PERCENT OF CLASS REPRESENTED BY AMOUNT IN ROW (11) 9.4% of the Issuer’s
outstanding shares of common stock (based on 79,501,088 shares outstanding as of January 23,
2015).
14.
TYPE OF REPORTING PERSON (SEE INSTRUCTIONS)
CO
ITEM 1. SECURITY AND ISSUER
This statement on Schedule 13D (the “Statement”) relates to shares of the common stock, $0.0001 per
share (the “Common Stock”), of Abakan Inc., a Nevada corporation (the "Issuer").
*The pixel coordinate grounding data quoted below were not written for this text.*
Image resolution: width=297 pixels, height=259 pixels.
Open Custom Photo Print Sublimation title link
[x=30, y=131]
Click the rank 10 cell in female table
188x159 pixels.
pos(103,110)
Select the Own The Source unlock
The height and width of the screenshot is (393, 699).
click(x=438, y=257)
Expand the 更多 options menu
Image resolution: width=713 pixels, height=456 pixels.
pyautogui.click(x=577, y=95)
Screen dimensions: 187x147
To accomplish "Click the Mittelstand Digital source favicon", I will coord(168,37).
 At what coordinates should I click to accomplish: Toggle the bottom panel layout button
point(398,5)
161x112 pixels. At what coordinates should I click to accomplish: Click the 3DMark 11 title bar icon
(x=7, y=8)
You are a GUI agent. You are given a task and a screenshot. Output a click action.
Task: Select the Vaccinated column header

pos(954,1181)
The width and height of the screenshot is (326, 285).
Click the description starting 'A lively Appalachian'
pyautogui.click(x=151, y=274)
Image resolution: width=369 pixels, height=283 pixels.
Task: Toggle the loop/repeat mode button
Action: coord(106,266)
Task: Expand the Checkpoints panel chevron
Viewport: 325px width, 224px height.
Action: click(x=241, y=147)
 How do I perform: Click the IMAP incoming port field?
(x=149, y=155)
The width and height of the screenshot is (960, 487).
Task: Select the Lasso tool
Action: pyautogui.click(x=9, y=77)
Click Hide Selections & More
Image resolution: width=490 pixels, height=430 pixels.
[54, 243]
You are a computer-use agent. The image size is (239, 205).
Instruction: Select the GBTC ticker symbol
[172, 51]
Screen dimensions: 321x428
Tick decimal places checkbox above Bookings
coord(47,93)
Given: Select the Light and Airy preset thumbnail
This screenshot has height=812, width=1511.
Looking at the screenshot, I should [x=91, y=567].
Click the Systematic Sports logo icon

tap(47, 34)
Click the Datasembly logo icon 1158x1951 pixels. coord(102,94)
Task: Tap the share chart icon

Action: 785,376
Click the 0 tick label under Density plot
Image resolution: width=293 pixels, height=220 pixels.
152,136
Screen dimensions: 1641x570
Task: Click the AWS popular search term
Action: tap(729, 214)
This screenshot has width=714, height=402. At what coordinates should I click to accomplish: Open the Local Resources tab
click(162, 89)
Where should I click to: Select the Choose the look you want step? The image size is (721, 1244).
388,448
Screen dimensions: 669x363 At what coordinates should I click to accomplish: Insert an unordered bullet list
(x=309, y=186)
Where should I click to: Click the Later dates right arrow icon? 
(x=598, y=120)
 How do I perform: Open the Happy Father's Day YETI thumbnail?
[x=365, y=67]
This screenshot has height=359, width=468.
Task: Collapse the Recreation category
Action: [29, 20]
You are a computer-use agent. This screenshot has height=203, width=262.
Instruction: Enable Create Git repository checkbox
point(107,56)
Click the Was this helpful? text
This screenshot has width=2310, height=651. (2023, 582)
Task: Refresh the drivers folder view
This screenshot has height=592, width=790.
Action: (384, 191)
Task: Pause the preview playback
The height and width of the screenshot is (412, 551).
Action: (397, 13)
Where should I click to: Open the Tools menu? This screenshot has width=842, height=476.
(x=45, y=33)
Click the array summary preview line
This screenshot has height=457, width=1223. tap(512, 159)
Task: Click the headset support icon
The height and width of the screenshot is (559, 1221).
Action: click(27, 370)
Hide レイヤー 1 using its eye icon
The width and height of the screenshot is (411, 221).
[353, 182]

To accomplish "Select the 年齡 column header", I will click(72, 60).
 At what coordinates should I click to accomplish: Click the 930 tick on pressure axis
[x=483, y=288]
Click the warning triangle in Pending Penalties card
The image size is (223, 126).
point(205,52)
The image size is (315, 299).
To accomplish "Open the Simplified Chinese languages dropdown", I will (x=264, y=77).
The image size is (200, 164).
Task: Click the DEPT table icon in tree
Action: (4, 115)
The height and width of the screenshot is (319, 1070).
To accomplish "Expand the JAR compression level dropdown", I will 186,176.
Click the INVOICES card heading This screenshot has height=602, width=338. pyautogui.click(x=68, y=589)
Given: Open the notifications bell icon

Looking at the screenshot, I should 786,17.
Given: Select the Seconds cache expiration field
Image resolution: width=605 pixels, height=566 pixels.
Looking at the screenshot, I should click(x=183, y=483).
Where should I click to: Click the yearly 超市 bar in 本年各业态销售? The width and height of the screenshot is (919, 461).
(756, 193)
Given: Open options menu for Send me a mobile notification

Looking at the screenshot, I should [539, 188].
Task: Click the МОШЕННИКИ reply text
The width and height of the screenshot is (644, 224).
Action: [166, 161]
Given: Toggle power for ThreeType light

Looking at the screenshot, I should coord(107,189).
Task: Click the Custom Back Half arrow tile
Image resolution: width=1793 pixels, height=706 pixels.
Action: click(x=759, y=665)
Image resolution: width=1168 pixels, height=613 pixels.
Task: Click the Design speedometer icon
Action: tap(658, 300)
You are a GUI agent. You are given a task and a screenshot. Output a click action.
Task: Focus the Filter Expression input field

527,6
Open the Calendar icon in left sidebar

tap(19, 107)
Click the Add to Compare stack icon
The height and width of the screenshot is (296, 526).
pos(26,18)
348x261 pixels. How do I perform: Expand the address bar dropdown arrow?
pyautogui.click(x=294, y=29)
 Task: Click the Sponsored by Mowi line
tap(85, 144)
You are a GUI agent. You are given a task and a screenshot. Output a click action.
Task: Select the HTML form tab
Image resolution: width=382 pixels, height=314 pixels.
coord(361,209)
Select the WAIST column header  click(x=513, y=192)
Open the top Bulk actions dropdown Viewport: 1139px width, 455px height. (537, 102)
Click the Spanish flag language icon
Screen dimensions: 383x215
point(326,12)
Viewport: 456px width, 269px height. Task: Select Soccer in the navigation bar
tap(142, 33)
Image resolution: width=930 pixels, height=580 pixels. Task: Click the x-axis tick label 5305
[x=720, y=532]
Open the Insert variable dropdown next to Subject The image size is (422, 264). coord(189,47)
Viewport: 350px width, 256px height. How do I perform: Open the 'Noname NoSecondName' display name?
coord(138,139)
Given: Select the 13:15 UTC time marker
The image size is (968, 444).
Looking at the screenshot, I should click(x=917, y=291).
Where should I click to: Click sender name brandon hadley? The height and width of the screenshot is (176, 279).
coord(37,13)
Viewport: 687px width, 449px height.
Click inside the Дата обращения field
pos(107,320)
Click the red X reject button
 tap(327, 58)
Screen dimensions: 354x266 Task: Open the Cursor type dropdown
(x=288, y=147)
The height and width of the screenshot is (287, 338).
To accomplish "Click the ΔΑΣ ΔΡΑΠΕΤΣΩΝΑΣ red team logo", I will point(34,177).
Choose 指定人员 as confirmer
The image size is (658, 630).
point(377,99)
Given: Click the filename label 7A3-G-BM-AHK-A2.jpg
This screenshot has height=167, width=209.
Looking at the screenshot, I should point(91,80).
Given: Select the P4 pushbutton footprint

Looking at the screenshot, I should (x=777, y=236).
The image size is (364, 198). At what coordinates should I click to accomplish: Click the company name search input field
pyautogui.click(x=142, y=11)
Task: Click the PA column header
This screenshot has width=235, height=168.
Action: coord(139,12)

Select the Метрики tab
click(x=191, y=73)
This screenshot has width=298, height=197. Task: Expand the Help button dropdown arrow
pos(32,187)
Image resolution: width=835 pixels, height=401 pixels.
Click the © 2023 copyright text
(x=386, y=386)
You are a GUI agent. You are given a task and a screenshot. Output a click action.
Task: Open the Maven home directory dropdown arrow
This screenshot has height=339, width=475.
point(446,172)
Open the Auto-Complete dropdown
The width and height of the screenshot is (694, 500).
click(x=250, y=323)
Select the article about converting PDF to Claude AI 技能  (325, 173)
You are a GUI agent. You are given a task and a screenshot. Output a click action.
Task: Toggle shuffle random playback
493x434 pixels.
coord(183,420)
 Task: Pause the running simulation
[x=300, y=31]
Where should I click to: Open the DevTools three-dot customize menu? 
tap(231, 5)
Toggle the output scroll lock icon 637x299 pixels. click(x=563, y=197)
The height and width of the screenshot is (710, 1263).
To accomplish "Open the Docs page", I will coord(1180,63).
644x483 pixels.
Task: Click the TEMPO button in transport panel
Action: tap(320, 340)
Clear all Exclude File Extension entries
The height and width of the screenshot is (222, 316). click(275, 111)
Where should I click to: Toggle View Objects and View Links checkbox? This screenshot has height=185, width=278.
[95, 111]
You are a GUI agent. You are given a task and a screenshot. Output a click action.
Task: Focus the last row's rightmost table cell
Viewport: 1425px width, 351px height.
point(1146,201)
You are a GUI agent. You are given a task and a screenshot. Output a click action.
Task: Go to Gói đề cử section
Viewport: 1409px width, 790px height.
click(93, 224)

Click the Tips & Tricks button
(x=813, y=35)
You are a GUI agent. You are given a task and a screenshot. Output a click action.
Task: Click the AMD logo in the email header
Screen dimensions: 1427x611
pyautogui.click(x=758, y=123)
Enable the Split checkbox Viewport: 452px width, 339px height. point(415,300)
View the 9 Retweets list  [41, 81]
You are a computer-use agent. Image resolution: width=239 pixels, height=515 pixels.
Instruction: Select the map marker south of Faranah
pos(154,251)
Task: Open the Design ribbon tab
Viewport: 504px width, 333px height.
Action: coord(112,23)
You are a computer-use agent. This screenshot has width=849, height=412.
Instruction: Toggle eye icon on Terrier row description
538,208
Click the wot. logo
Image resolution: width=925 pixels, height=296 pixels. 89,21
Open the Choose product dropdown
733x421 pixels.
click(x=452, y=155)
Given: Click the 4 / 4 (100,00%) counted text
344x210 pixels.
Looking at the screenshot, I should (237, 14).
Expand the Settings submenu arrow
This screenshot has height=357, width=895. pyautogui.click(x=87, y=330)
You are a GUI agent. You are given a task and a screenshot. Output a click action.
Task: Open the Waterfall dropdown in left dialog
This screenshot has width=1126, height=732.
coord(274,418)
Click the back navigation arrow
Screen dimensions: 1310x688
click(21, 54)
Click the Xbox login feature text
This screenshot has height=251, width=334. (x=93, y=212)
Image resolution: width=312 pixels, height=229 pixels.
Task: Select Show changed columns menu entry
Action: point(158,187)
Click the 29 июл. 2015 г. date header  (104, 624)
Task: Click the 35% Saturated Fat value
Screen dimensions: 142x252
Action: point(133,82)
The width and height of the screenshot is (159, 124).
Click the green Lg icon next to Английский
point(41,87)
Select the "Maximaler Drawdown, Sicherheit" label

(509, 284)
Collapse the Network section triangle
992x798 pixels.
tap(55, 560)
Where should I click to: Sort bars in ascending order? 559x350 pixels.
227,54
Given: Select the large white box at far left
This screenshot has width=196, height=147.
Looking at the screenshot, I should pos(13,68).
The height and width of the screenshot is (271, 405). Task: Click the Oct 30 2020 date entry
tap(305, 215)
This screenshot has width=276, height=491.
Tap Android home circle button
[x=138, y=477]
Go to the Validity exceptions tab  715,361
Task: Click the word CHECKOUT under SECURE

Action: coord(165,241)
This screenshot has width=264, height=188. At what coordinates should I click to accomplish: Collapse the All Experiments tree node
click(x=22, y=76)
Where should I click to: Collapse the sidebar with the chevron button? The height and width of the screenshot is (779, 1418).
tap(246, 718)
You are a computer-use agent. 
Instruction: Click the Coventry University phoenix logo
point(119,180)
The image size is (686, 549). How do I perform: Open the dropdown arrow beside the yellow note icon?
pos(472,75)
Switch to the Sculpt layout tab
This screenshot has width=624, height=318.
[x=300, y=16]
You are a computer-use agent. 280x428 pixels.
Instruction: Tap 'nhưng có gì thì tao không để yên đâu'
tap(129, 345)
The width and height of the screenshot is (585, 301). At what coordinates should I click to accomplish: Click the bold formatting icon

The principal offices
of the Issuer are located at 2665 S. Bayshore Drive, Suite 450, Miami, Florida 33133.
ITEM 2. IDENTITY AND BACKGROUND
(a) UP Scientech Materials Corp. is referred to herein as the "Reporting Person".
(b) The address or principal business office of the Reporting Person is: No. 5-3 Jiangua Road, Guanyin
Township, Taiwan 32844.
(c) The Reporting Person was incorporated in Taiwan.
(d) The principal business of the Reporting Person is the manufacture of wear-resistant clad plate.
(d) During the last five years, the Reporting Person has not been convicted in criminal proceedings.
(e) During the last five years, the Reporting Person was not a party to any civil proceeding of a judicial or
administrative body of competent jurisdiction and is not subject to any judgment, decree or final order
enjoining future violations of, or prohibiting or mandating activities subject to, federal or state securities
laws or finding any violation with respect to such laws.
ITEM 3. SOURCE AND AMOUNT OF FUNDS OR OTHER CONSIDERATION
On November 13, 2014, the Reporting Person acquired 7,500,000 shares of the Issuer for cash
consideration of $3,000,000 sourced from working capital.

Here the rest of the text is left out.